◆ Exercise set:
1/ According to the VAT bulletin, which procedure do vendors who sell to business customers continue to use?
2/ Write out the VAT bulletin word for word, everything from "Advisory bulletin: VAT" down to "knowledge and tips.".

◆ Selected excerpt:
Begin
Advisory bulletin: VAT and cross-border online trade in the EU 2015
The new EU VAT laws took effect this year. But what has actually changed, and for whom? For vendors who sell to other European countries, there are now a number of considerations that must be given special attention. We've put together a summary for you of the most important rules, background knowledge and tips.
Open borders and the free movement of goods and services: the European Union and its single market would seem to be a veritable mecca for online merchants and suppliers of services. The positive trade climate in the EU has come about in large part thanks to the harmonization of numerous laws and constantly improving telecommunications and logistics infrastructure. As a result, the environment for online merchants has greatly improved over the course of the last decade. At the same time, VAT rates differs in many countries, and oftentimes sellers are responsible for determining which tax rate is applicable to their products or services in another Member State. In addition, in a number of countries individual, reduced rates apply under respective national law.
Things are changing, but for whom?
You are a B2C online seller of goods in other EU countries? If so, then nothing will change for you. You'll still need to calculate and pay your VAT according to the European VAT regulations on distance selling. More information on this can be found in point 1 of this article below. Sell electronic services to private customers, e.g. music and movie downloads, software, online courses or apps? If so, starting immediately you'll have to apply the VAT regime of the country in which your customer is located. Vendors who sell to business customers continue to use the reverse charge procedure, i.e. the biller does not charge VAT. Consequently, the change primarily affects sellers of electronic services abroad. See point 2 of this article for more information regarding this.
End
(Word and item position data)
Begin
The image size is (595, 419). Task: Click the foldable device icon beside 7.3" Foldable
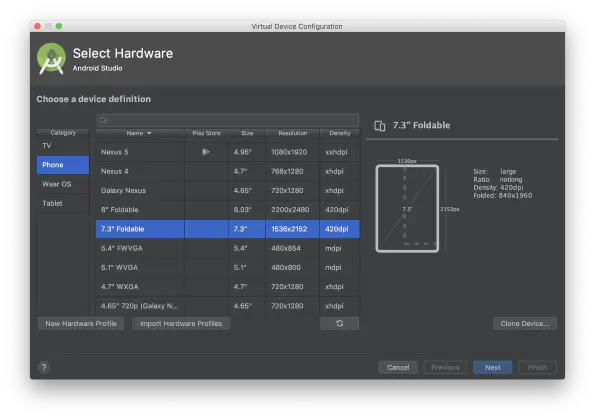pos(379,126)
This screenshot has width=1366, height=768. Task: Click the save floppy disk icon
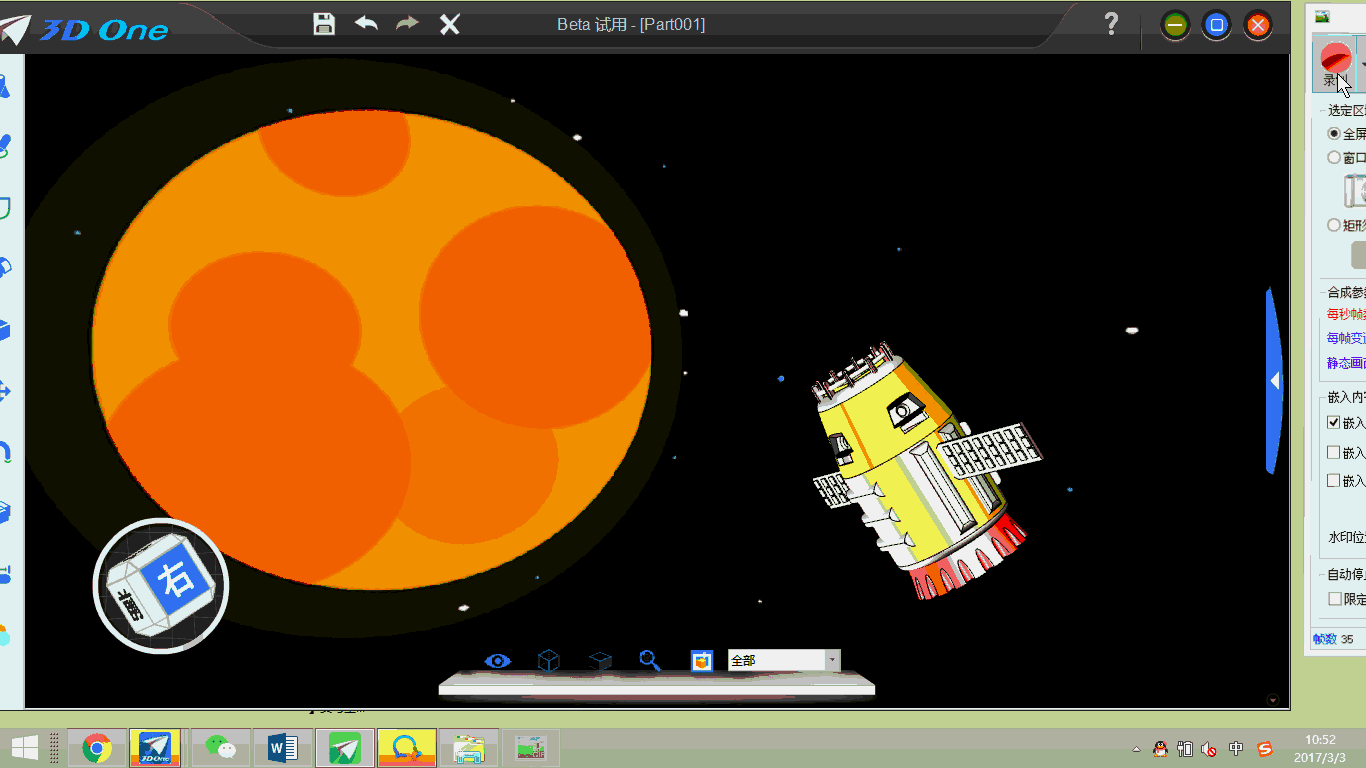click(x=324, y=24)
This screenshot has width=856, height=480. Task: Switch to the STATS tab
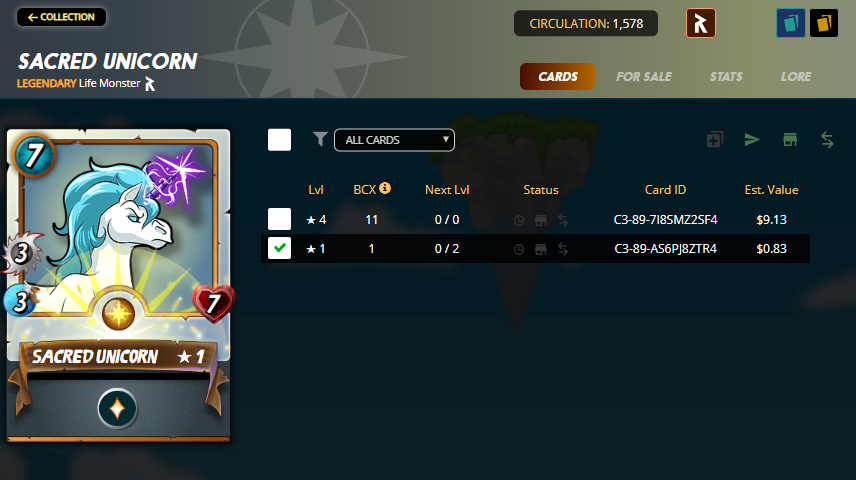[x=726, y=76]
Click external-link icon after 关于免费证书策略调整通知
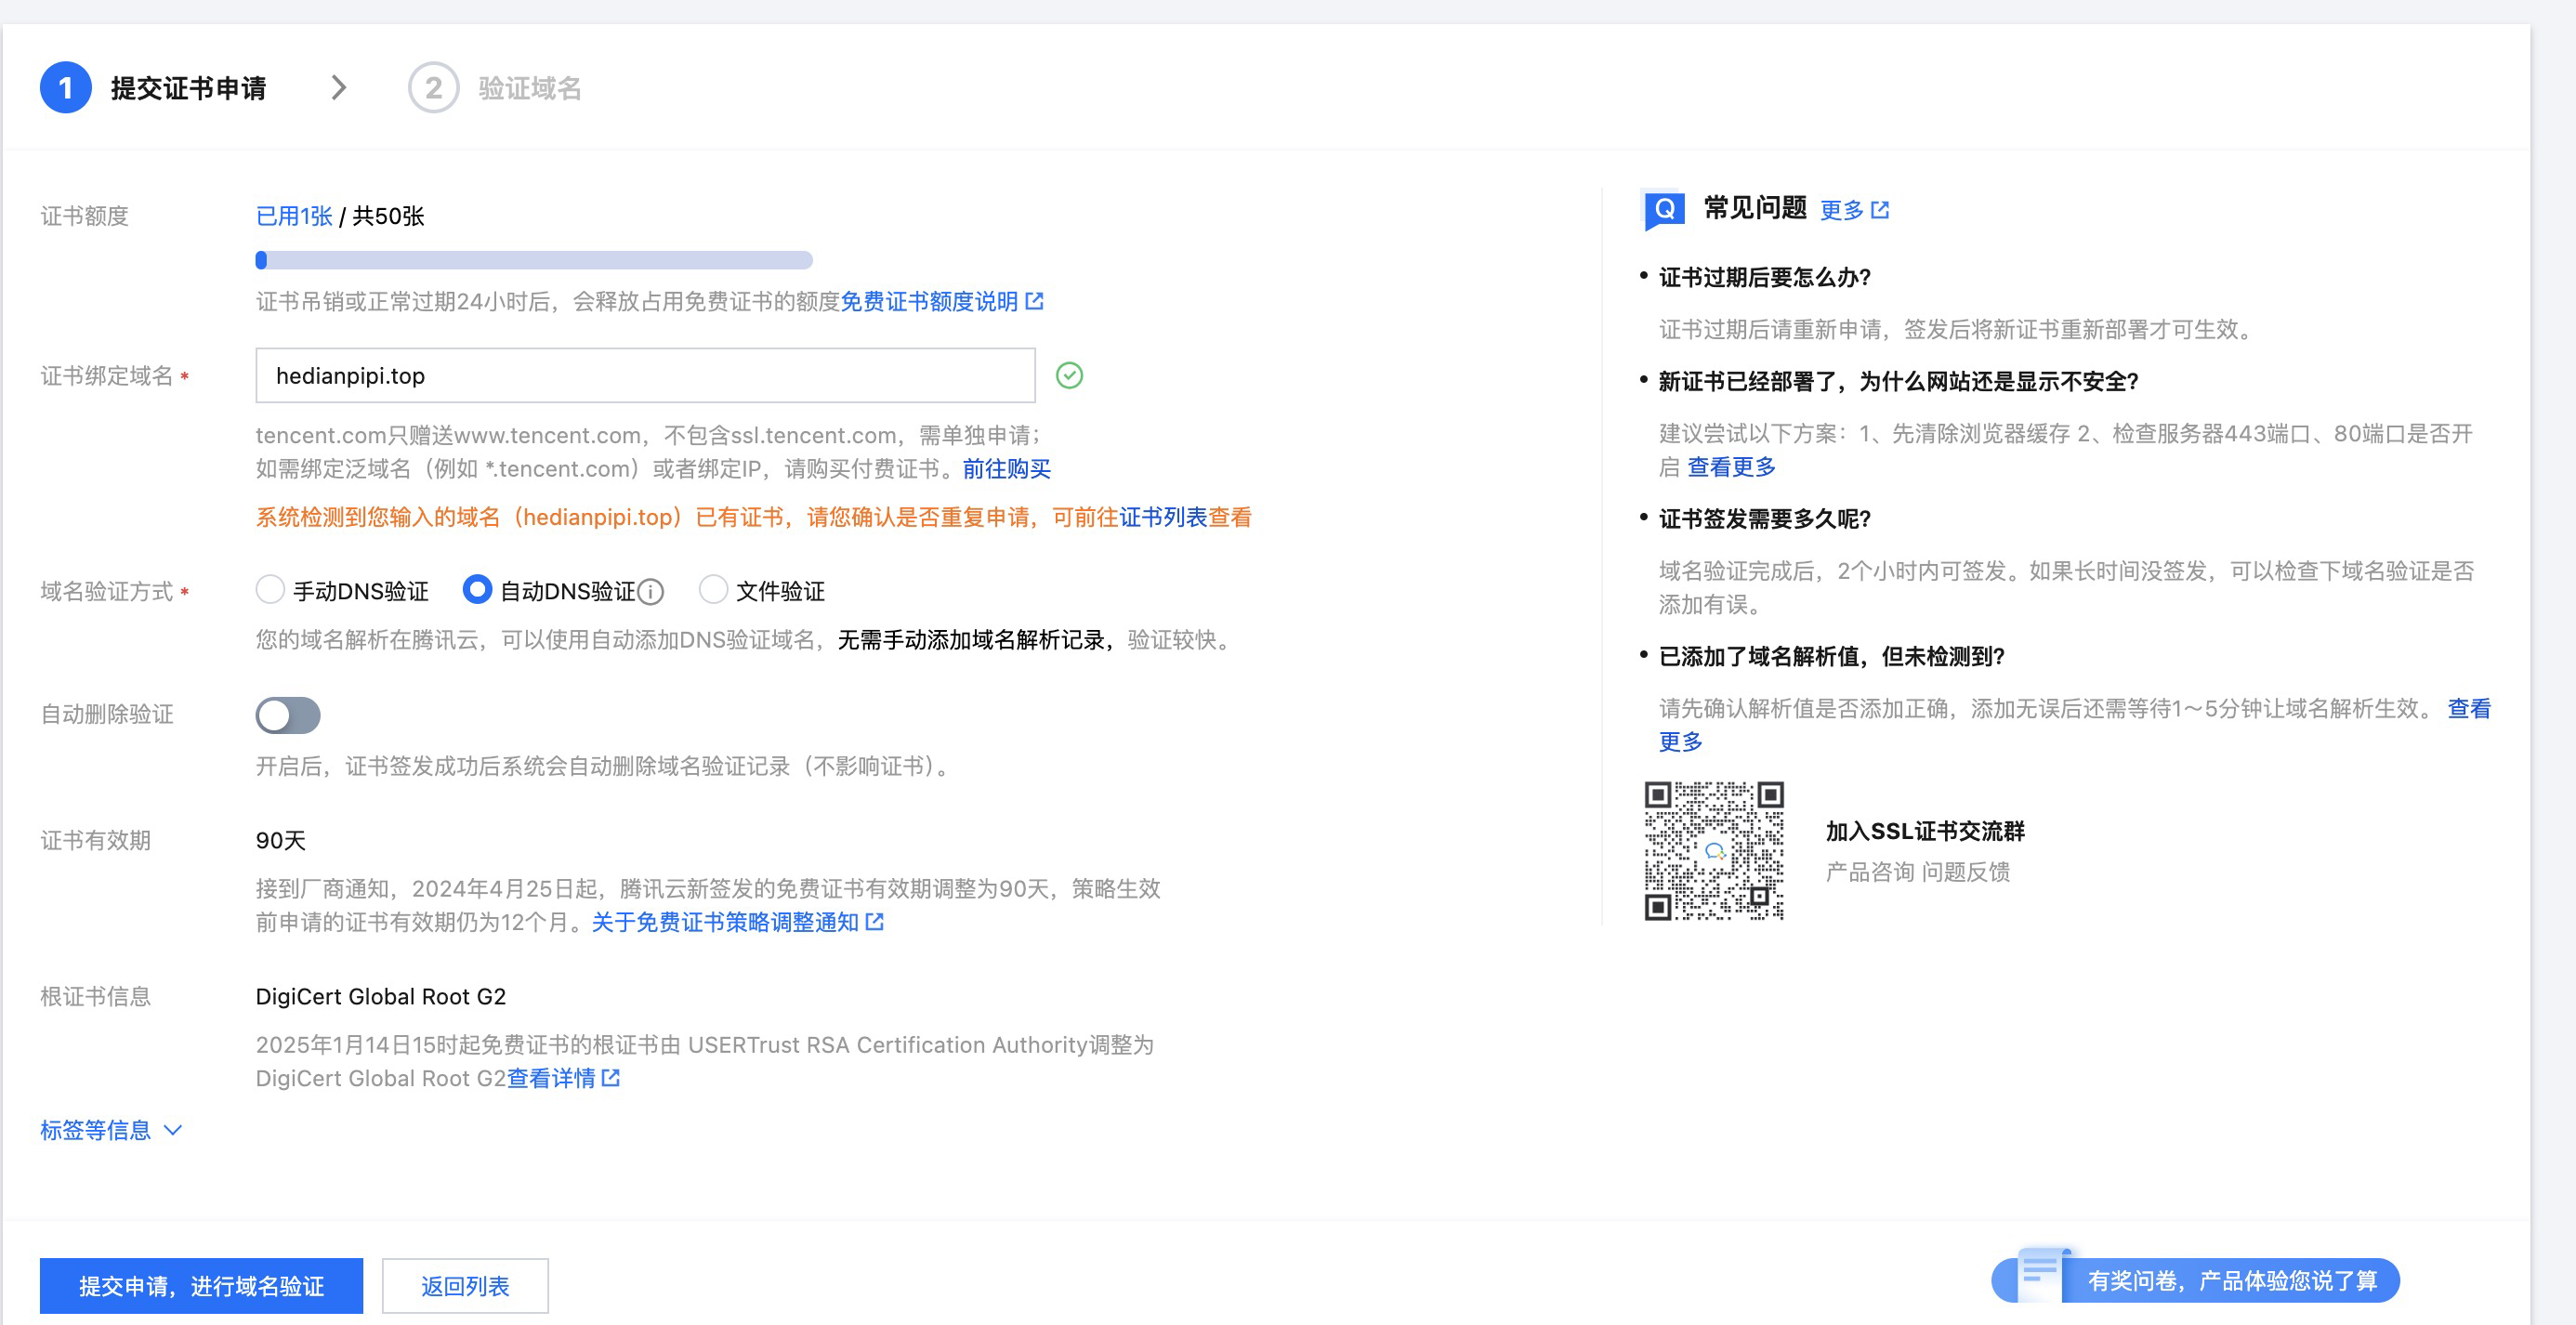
End
◆ Answer set:
1/ They continue to use the reverse charge procedure, in which the biller does not charge VAT.

2/
Advisory bulletin: VAT and cross-border online trade in the EU 2015
The new EU VAT laws took effect this year. But what has actually changed, and for whom? For vendors who sell to other European countries, there are now a number of considerations that must be given special attention. We've put together a summary for you of the most important rules, background knowledge and tips.